**EXERCISE DETAILS**. Write out the lines of the following entries verbatim, omitting the pictures from your answer.

## begin

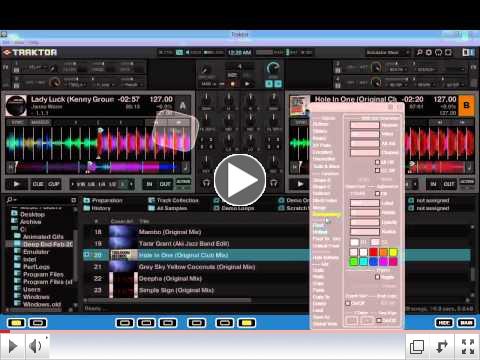Toggle the ACTIVE loop button on Deck A
This screenshot has height=360, width=480.
click(x=183, y=182)
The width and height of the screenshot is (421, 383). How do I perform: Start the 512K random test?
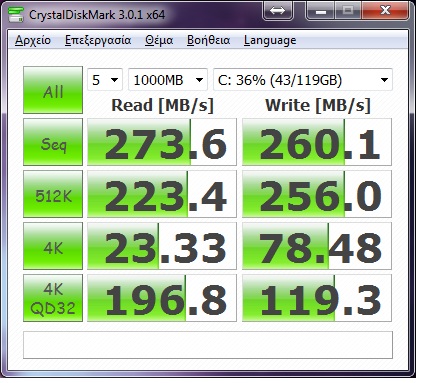pyautogui.click(x=53, y=194)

## end

**RESPONSE TO THIS TASK**.
Toggle the ACTIVE loop button on Deck A
This screenshot has height=360, width=480.
click(x=183, y=182)
The width and height of the screenshot is (421, 383). How do I perform: Start the 512K random test?
pyautogui.click(x=53, y=194)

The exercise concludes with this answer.